Junior Brad Harden traveled to the Sunday River resort in Bethel, Maine after qualifying for the National Collegiate Athletic Association skiing championships. He is the first St. Michael’s male skier to qualify since Keith Farnand, who participated in 2000.
Racing with the best
Harden competed against the top 34 male skiers in the country. Harden placed 30th in the Men’s Giant Slalom and placed 19th in the Men’s Slalom.
Harden competed against top rated skiers from across the country.
(Photo courtesy of Steve Siorella)
“You’re excited to be there but you also know you’re up against the best guys and girls in the country so it’s pretty nerve-wracking when it comes down to it,” Harden said.

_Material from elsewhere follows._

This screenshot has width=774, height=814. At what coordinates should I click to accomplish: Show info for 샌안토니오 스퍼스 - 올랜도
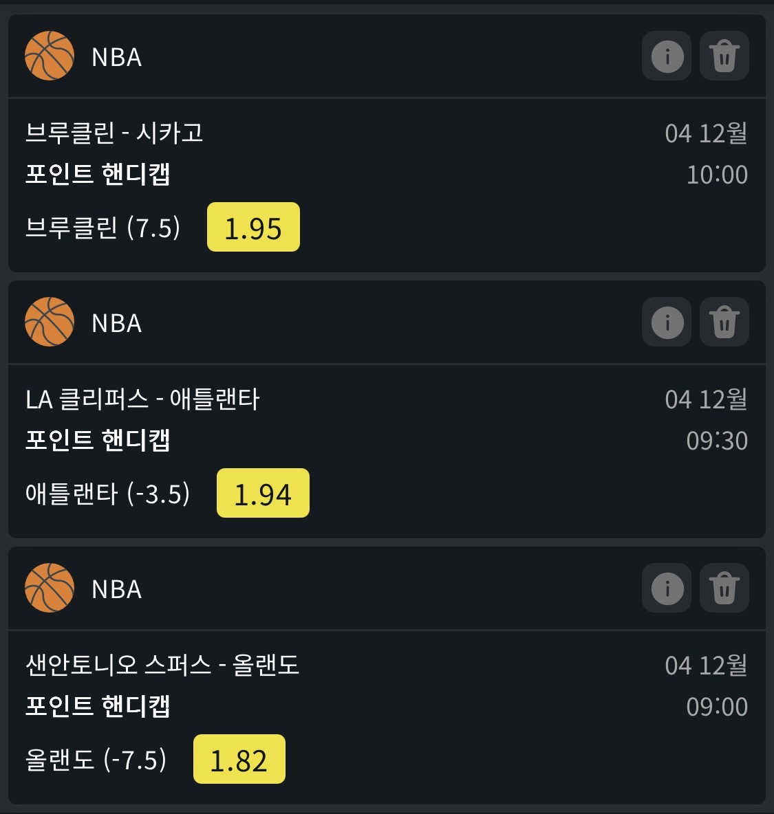point(667,588)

Qualifying for the NCAA’s was Harden’s goal at the beginning of the season, but he didn’t have high expectations going into it, he said.
Co-captain, senior Tyler Haynes, saw Harden’s accomplishment as prestigious, especially when competing against bigger division one schools, he said.
“It was his goal from the start of the season,” Haynes said. “On the first day of dry-land, we went through our goals and his was to make NCAA’s, and it was great knowing that he accomplished it.”
Harden’s head coach, Warren Palmer, was the lone person with him at the NCAA’s, and was not surprised of the outcome of his season.
“Brad’s results were outstanding,” Palmer wrote in an e-mail interview. “The field was a who’s who of international skiers with very strong credentials, so for Brad to finish 19 in Slalom was a very impressive result.”
No pain, no gain
Each summer, Harden spends about six weeks in New Zealand, Australia or Chile, skiing in preparation for the upcoming season, he said. Harden prepared for the championship with early morning trainings during the two-week gap between the end of the collegiate season and the start of the NCAA’s, he said.
Haynes attributes Harden’s success to his work ethic and dedication, he said.
“He’s always willing to put in the extra mile to make sure he’s ahead of the game,” Haynes said. “He’ll always be the first one out there in the morning to take runs or to help set up the courses. It shows in his skiing because he’s always the first one out, last one in the door, getting in as many runs as he can and utilizing all the training he can, just to better himself.”
Palmer also recognized the commitment that Harden has put into skiing, Palmer wrote.
“The summer before Brad’s sophomore year, he made a serious commitment to physically training,” Palmer wrote. “He lost 25 or 30 pounds and showed up in September stronger than ever before. This commitment to physical training and conditioning is truly what allowed Brad to move to the level he has achieved.”
For the team
Harden’s run in the NCAA’s was a team achievement rather than an individual accomplishment, because it brings recognition to the school and to the coaching staff, he said.
|Harden's strong work ethic made his goal a reality.
(Photo courtesy of Steve Siorella)
“There are a number of schools who don’t qualify any people and we’ve kind of been one of those teams in the past,” Harden said. “And now that we’re qualifying people, it shows that we’ve made a big jump, and we’ve really progressed.”
While Harden doesn’t know how seriously he will continue skiing after he graduates, he has set an even higher goal for next season, he said.
“I’d like to be All-American, and be in the top 10 in one of those events,” Harden said
Haynes thinks that Harden as well as St. Michael’s skiing will only continue to improve before next season.
“Hopefully SMC skiing will keep improving,” Haynes said. “And Brad is definitely a major factor in setting that standard.”